Verses Versus Choruses

I can still remember that moment when a little bit of my youthful optimism died. It was Hall & Oats who did it. In particular it was their song, Private Eyes.

Then I was 10 years old and now I'm casually sauntering towards 40, but a remake of their song by The Bird and the Bee brought the memory suddenly to mind, as fresh as if it were days and not decades ago. My family had moved to a farm a few years back, one that sat near the end of a mile-long dead end road. I got to be friends with two other boys who lived at the very end of the road and their family was a bit more hip than mine. Their mom got them an awesome hits album that had been advertised on TV!


I still remember seeing those ads and thinking all the songs sounded so amazing. Even cooler were the visuals. Private Eyes was released in the same year that MTV went on the air. Previously, music videos were really only seen in TV ads for hit compilation albums like this one, as far as I'm aware. What seems boring, normal and more than a little cheesy now was mind-blowing back then.

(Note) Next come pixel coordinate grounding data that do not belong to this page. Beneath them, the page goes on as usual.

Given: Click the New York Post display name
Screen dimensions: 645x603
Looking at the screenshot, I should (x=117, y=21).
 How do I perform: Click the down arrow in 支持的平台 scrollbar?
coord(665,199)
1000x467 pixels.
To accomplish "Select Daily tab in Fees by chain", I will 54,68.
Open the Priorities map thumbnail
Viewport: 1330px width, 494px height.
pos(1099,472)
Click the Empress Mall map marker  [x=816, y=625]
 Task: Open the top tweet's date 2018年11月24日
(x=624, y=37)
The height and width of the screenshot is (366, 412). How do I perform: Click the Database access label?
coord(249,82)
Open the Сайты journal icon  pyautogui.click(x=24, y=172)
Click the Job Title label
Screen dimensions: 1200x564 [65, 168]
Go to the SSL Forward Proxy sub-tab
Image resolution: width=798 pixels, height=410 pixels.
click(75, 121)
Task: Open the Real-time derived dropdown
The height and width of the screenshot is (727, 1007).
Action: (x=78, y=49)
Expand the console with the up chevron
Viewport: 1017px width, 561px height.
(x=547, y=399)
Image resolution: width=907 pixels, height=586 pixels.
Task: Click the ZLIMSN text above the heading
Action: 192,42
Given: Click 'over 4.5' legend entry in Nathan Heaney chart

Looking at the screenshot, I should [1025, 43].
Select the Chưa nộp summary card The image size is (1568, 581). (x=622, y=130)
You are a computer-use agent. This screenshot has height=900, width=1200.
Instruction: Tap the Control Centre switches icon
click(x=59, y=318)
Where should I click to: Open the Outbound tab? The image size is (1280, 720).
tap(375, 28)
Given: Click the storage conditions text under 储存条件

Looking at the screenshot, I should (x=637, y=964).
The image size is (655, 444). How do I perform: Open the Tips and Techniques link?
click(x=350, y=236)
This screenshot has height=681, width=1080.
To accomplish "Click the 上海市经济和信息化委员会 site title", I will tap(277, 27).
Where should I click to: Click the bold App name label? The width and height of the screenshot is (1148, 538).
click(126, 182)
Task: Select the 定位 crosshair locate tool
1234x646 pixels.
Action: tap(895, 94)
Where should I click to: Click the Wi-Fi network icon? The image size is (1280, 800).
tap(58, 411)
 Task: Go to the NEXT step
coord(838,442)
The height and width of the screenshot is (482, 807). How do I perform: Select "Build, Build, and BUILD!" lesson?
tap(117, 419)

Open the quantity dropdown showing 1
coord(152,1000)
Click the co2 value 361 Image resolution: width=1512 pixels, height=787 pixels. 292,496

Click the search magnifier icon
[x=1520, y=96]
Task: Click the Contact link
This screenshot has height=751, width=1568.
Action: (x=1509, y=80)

What I didn't really realize at the time was that in the ads you only hear the chorus. I had this idea that the whole song was going to be that cool. [spoiler]It isn't.[/spoiler] The verses sound quite a bit different and have less energy. That seems obvious and not particularly interesting now, but at the age of 10, it was a huge disappointment. (Most people would probably have had this epiphany earlier, but I'm slow.) Life is full of those moments, like when you get to Disneyland™ and find out that 90% of your time is spent in lineups, or when you get to the centre of the jawbreaker and realize that you now feel like crap.


Now that I'm (much) older and (not much) wiser, I not only understand that advertising leaves out the bad stuff, I also realize that I don't want the whole song to be like the chorus. (I also don't want to suck on a jawbreaker or go to the Happiest Lineup on Earth™.) I like the variation. I like the verses.


Kids are dumb.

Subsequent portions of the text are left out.